Tout en reconnaissant que les relations entre les membres permanents du Conseil de sécurité de l’ONU étaient « rompues », un haut diplomate occidental a exprimé l’espoir qu’un « certain degré d’unité » reviendrait en cas d’essai nucléaire nord-coréen.

« La clé sera de savoir si la Russie se sent suffisamment éloignée de ce qu’elle appelle « l’ouest collectif » pour commencer à s’engager véritablement dans un comportement néfaste », a déclaré Rinna. « Si la Russie atteint ce qu’elle considère comme un point de non-retour, le ciel est la seule limite à la manière dont la Corée du Nord et la Russie pourraient coopérer. »

Yun Sun, directeur du programme Chine du groupe de réflexion Stimson Center à Washington, a noté qu’un partenariat plus étroit entre la Corée du Nord et la Russie pourrait également s’avérer gênant pour Pékin, qui n’a pas reconnu les républiques séparatistes de l’est de l’Ukraine.

« La Chine est préoccupée par la confrontation sur la péninsule coréenne entre un ‘triangle nord’ composé de la Corée du Nord, de la Russie et de la Chine et un ‘triangle sud’ composé de la Corée du Sud, du Japon et des États-Unis », a-t-elle déclaré.

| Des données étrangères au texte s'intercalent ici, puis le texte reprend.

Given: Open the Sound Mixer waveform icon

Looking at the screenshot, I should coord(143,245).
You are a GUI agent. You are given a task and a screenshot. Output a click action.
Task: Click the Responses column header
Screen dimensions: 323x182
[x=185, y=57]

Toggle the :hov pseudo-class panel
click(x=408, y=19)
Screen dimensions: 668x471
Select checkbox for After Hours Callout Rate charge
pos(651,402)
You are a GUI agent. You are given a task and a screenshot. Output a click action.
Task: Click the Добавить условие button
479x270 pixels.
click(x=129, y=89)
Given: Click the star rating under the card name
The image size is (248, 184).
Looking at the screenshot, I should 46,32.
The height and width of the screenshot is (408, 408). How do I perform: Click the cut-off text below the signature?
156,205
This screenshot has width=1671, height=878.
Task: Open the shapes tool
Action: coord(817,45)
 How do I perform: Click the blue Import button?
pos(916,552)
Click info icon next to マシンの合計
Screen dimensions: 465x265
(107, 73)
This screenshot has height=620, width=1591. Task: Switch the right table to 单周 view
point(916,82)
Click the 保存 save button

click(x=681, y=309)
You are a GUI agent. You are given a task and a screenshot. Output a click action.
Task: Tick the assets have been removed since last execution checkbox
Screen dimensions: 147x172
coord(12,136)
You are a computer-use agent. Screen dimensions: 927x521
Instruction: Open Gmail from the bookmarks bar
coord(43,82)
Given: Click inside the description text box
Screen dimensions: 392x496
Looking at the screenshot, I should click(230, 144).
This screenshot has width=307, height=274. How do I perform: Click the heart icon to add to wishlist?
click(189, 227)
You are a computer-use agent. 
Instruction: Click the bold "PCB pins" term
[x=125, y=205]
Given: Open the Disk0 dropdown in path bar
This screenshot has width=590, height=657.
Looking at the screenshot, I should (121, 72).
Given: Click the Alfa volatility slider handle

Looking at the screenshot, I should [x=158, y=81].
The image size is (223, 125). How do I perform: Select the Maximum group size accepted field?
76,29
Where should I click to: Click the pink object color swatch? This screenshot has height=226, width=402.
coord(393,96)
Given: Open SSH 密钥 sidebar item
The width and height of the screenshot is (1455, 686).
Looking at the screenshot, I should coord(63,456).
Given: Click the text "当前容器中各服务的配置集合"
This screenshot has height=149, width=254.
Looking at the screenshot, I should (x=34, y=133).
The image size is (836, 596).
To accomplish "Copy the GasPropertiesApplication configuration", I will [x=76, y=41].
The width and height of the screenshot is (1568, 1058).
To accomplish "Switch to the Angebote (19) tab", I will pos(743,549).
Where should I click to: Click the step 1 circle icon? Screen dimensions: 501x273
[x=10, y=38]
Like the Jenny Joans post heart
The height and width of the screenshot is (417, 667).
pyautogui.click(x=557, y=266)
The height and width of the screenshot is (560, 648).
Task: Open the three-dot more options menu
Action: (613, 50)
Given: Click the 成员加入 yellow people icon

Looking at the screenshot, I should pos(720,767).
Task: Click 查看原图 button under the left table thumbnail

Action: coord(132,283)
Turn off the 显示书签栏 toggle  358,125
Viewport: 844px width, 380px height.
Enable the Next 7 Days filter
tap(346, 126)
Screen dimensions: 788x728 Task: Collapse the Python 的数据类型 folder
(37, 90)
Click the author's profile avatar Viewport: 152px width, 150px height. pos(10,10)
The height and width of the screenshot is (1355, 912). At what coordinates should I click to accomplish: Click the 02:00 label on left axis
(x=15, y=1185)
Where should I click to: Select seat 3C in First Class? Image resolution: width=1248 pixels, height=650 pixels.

« Il est impensable que la Russie et la Chine opposent leur veto à une résolution du Conseil de sécurité de l’ONU après un essai nucléaire nord-coréen », a ajouté Sun.

« La Corée du Nord veut le retour du Triangle du Nord parce qu’elle veut que la Russie et la Chine offrent un soutien solide sans hésitation. Mais la Chine ne veut pas cela parce qu’elle ne fait que pousser la Corée du Sud et le Japon plus profondément dans le camp américain.